The Trump administration’s enthusiastic push to double the Child Tax Credit (CTC) and institute first-dollar refundability remains one of the most under-appreciated developments in tax reform. As I noted Friday, the silence has been particularly deafening among progressive and anti-poverty groups. Not unsurprisingly. To the extent that they’ve been shutout from reform negotiations, they are probably less than eager to buck the powerful institutional inertia pushing them to maintain a monotone chorus of resistance.
That said, by any reckoning, Trump’s CTC proposal has a shot at being incredibly pro-poor. How pro-poor? My favorite sociologist Joshua McCabe charted a comparison of the status quo against a Trump CTC expansion that also eliminates the dependent exemption:
Distribution of existing CTC and dependent exemption versus GOP/Ivanka/Rubio proposal funded by consolidating CTC and dependent exemption. pic.twitter.com/eFeTXmX37z
— Josh McCabe (@JoshuaTMcCabe) September 11, 2017
This is for a family with one child. Because the Trump proposal links refundability to the 15.3% payroll tax, you can think of it as zeroing out all payroll tax for single-child households on the first $13,000 in earnings, or the payroll tax for first $26,000 in earnings for two-child households, and so on. As the chart shows, even with the simultaneous consolidation of the dependent exemption, a recommendation McCabe and I have both made in the past, all but the wealthiest households would be made better off. For single-child households, this will have the largest relative impact in the $0 to $13,000 range, since this is the range where eliminating the $3,000 minimum earning requirement makes a big difference in credit size relative to income. These are minimum wage and part-time working parents for whom $1,000 extra is a significant boost.

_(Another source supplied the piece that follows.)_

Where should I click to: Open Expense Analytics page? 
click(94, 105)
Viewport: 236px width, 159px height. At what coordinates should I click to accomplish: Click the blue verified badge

To illustrate, consider a two-parent, one-child household that earned $3,000 in a given year. They are currently neglected by the CTC altogether. However under Trump’s proposal, this family would instead receive a $459 credit, or a full 15.3 percentage-point increase in take-home pay. A one-child household with $13,000 in earnings is already eligible for the full $1,000 credit under the status quo. Doubling the credit and beginning refundability at the first dollar means this family would experience a straightforward doubling in its credit, equating to a seven percentage point increase in after-tax income.
But what if the Trump administration doesn’t get the full CTC expansion they’ve asked for? Earlier today, the Tax Policy Center released a slate of new estimates for CTC reform options, focused on the creation of a new refundable tax credit for young children. This could be a potential Plan B for the administration, since restricting expenditures to children under five would substantially reduce total cost while remaining a large enough credit increase to have a meaningful impact.
In any case, my only point is that a) the CTC debate has moved from being one of “should we increase the CTC” to “how large and progressive of an increase can we afford given competing priorities?”, and b) that this is a big deal. Think back to the original Trump child tax deduction proposal from 2016. It received hatred from every corner of the media for being designed to benefit the rich, to which I contributed, as well. But now the CTC proposal being pushed by the First Daughter flips the distributional impact on its head. And the media’s response? Crickets.
Of course, there are many other important pieces to tax reform that bare on the lives of poor people, like the ludicrous proposal to preemptively audit EITC recipients. But let’s acknowledge the good ideas, as well. If not out of intellectual consistency, then at least out of a belief in the psychological power of positive reinforcement.